Ready to see it in action? Start a trial and discover how Qualys TotalAI helps you identify, map, and assess MCP servers across your environment.
Frequently Asked Questions (FAQs)
What are MCP servers, and why are they a security risk?
MCP servers act as an integration layer between AI clients and enterprise systems, enabling access to tools, resources, and data. They increasingly function as privileged execution environments, bridging AI agents to file systems, APIs, developer tools, and cloud infrastructure. The risk arises because they often operate with broad privileges, rely on weak credential models such as long-lived static secrets, and expose capabilities that can be misused through tool invocation, prompt injection, or insecure implementations.
Why are MCP servers called the new shadow IT for AI?
MCP servers frequently evade traditional visibility. They bind to localhost, run on random high ports, sit behind proxies, or exist within developer tools and plugins. Many are deployed as experiments and later become production dependencies without formal approval. This results in a growing set of unmanaged integration points with privileged access to internal systems, similar to shadow IT.
How are MCP servers different from traditional web application servers?

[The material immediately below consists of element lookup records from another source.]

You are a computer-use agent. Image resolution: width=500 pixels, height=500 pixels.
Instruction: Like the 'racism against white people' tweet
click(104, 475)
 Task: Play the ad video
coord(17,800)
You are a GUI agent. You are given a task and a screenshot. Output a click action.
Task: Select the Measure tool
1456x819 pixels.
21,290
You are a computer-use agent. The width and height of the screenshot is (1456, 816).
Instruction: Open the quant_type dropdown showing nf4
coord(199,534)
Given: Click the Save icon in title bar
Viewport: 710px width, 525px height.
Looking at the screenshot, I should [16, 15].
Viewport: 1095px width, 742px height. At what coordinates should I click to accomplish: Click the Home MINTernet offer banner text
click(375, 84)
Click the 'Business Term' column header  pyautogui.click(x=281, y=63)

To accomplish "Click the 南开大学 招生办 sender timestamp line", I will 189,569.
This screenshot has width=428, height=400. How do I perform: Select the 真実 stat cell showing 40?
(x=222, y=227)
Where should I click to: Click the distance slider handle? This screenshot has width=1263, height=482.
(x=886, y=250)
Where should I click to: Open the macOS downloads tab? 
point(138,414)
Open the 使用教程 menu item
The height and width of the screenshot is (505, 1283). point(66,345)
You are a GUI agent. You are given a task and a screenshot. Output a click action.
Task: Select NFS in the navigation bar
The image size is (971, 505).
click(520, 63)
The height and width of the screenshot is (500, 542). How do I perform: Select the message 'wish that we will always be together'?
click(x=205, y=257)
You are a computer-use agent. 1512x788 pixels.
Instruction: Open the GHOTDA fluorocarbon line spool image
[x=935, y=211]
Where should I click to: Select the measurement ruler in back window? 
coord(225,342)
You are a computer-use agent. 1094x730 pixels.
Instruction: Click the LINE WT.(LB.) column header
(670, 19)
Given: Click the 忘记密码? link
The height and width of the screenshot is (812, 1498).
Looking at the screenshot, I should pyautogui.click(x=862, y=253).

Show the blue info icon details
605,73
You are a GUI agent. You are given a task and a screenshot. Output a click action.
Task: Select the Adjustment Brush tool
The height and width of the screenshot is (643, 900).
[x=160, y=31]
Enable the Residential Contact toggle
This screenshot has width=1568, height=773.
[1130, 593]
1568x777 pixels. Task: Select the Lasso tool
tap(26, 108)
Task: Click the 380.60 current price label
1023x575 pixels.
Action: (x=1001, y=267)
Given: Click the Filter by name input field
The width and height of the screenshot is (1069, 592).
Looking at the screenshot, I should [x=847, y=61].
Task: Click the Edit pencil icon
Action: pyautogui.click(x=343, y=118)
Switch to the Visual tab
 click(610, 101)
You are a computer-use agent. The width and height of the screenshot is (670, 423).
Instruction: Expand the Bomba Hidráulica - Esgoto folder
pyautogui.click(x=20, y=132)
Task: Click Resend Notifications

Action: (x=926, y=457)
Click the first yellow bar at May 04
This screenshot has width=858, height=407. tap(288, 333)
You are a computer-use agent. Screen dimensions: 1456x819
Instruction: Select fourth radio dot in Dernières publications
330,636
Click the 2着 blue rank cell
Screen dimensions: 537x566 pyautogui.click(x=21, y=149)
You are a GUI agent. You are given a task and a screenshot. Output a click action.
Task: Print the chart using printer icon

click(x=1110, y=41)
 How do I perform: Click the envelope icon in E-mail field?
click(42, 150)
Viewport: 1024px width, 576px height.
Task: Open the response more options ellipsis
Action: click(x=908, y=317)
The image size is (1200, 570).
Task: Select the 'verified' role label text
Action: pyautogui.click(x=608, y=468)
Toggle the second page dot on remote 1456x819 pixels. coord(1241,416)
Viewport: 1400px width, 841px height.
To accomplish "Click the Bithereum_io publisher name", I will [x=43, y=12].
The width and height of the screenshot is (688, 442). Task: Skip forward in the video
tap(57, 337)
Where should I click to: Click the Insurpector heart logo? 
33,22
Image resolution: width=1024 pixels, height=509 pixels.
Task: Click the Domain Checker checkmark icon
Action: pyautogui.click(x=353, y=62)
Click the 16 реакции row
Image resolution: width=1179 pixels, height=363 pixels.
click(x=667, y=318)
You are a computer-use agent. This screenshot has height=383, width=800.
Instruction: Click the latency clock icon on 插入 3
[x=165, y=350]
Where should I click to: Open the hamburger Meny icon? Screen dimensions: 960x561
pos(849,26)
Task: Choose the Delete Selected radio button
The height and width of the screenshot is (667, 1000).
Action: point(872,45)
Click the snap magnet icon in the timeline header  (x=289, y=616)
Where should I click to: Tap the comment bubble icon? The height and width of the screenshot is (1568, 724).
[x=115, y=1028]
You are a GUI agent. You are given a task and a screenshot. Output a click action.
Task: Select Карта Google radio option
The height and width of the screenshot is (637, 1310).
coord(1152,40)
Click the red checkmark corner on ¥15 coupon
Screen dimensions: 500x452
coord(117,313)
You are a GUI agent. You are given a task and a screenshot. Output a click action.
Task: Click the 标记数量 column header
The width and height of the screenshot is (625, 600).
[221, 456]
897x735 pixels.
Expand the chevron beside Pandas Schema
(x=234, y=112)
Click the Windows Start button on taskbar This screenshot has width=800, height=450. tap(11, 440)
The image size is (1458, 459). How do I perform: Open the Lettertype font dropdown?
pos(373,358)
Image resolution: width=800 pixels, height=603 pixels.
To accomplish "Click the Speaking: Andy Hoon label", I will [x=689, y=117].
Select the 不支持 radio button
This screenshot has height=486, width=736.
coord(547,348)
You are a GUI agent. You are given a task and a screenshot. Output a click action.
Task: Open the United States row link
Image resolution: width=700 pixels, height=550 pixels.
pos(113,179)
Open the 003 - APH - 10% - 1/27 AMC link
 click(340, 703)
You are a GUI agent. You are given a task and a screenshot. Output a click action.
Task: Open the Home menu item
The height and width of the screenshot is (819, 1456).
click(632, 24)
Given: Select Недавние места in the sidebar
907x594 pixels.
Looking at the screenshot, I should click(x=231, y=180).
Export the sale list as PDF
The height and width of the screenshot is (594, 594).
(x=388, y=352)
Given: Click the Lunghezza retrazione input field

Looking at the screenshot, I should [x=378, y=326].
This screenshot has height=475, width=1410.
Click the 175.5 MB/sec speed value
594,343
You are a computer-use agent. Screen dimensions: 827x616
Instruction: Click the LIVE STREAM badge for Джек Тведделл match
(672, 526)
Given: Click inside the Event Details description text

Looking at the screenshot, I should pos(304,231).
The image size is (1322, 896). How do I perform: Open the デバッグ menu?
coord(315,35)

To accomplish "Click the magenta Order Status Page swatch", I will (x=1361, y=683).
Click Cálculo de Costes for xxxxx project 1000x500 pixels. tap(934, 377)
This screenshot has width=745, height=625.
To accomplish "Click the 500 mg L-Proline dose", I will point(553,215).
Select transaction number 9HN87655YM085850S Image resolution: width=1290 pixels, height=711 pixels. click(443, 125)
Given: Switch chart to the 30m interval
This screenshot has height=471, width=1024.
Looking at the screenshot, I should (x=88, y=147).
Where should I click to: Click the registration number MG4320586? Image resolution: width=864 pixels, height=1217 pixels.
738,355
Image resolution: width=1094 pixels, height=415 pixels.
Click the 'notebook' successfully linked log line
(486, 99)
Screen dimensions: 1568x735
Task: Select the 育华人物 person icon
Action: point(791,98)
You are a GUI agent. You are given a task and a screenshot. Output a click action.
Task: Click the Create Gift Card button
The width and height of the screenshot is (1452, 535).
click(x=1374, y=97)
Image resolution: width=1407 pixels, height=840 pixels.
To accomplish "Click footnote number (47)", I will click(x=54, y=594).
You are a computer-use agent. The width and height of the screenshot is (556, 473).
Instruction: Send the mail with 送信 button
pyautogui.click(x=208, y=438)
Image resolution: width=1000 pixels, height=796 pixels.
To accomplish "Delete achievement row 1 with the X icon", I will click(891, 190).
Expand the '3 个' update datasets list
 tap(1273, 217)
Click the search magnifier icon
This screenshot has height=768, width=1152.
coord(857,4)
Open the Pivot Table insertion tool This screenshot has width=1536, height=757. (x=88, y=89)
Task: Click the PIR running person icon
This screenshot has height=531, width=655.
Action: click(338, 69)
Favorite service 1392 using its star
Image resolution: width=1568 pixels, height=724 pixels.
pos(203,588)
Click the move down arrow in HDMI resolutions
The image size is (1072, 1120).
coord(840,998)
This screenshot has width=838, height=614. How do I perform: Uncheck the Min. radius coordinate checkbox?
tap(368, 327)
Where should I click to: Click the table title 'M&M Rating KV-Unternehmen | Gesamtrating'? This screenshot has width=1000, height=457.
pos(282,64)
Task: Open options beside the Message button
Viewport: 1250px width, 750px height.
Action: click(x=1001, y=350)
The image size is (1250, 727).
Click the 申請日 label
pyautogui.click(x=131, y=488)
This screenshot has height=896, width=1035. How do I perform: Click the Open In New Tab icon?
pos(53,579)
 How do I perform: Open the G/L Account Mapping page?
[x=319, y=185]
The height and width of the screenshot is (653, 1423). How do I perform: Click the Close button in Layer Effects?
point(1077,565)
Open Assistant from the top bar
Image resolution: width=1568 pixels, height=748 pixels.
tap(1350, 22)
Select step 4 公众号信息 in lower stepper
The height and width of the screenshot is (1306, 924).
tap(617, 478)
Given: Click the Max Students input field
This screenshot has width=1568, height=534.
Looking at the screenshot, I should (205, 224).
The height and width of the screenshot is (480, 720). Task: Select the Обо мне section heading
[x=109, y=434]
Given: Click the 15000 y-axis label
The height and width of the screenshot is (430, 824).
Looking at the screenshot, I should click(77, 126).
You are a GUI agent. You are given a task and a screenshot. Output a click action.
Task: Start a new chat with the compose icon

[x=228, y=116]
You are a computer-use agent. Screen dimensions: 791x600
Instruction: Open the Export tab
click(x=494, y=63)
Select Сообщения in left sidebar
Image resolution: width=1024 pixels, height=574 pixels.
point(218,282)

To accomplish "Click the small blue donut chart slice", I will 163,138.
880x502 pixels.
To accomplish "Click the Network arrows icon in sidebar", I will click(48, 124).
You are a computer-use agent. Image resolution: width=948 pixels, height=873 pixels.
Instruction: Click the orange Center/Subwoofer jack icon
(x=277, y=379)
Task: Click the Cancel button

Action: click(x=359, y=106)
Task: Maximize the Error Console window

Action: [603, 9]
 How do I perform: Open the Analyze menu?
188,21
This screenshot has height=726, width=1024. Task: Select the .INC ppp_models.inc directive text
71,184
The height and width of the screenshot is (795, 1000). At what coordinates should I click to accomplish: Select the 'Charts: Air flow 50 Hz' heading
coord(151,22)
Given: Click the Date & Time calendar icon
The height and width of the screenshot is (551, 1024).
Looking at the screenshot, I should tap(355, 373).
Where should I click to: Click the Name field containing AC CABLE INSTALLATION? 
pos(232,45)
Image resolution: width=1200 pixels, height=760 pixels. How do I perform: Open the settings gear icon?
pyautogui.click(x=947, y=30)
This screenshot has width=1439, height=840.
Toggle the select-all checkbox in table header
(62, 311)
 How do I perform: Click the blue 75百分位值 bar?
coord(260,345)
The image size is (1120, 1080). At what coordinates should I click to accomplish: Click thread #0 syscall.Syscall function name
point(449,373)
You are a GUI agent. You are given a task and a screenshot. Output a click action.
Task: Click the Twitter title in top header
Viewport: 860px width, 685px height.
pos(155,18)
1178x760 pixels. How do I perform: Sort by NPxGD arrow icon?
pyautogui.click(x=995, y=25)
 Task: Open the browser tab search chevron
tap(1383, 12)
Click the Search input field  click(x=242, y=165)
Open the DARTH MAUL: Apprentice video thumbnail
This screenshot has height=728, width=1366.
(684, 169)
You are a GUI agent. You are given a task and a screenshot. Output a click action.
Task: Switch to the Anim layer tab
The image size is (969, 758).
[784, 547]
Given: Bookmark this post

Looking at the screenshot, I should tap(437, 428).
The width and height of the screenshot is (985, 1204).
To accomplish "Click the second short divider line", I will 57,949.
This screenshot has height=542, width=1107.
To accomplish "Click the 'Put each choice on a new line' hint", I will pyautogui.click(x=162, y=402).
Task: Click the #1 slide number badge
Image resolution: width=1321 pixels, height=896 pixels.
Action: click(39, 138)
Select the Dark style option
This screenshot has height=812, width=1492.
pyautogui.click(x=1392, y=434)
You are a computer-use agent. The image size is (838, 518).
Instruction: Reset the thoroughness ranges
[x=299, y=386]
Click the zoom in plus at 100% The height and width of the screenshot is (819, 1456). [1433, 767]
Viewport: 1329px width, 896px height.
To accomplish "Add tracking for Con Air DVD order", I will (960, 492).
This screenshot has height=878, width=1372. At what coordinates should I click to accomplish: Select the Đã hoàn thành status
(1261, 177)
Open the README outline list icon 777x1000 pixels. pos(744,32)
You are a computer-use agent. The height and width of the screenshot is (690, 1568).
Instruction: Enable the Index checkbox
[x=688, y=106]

MCP servers sit at the intersection of natural‑language reasoning and privileged execution. Their capabilities are described in human‑readable terms, discovered dynamically by AI clients, and invoked autonomously based on context rather than fixed call paths. This flexibility introduces familiar risks that can manifest in new ways. For example, an overly broad tool description or an ambiguous parameter schema can lead an agent to select or chain tools in unintended ways, even if the underlying APIs function as designed.
How does Qualys TotalAI detect MCP servers?
Qualys TotalAI uses a layered detection approach. At the network level, it probes MCP endpoints and identifies protocol-specific behavior. At the host level, it inspects systems to detect locally accessible MCP servers and confirms runtime usage. At the supply chain level, it analyzes dependencies to identify MCP SDK usage in application code. These combined signals provide an accurate view of where MCP is present and how it is used.
How to secure Model Context Protocol servers?
Securing MCP servers requires a structured approach: identify and inventory servers, clarify ownership and intent, map exposure, enforce authentication on all endpoints, separate discovery and invocation privileges, and use least-privilege tokens. Add observability by logging discovery and invocation events and monitoring for anomalies. Harden the surface by limiting exposed information, enforcing strict validation, and controlling access.
What is the risk of credential exposure in MCP servers?
A significant number of MCP servers rely on long-lived static secrets such as API keys. These credentials are difficult to rotate, easy to over-scope, and often propagate across projects. This creates systemic risk, as exposed or misused credentials can provide access to downstream systems and services connected through MCP.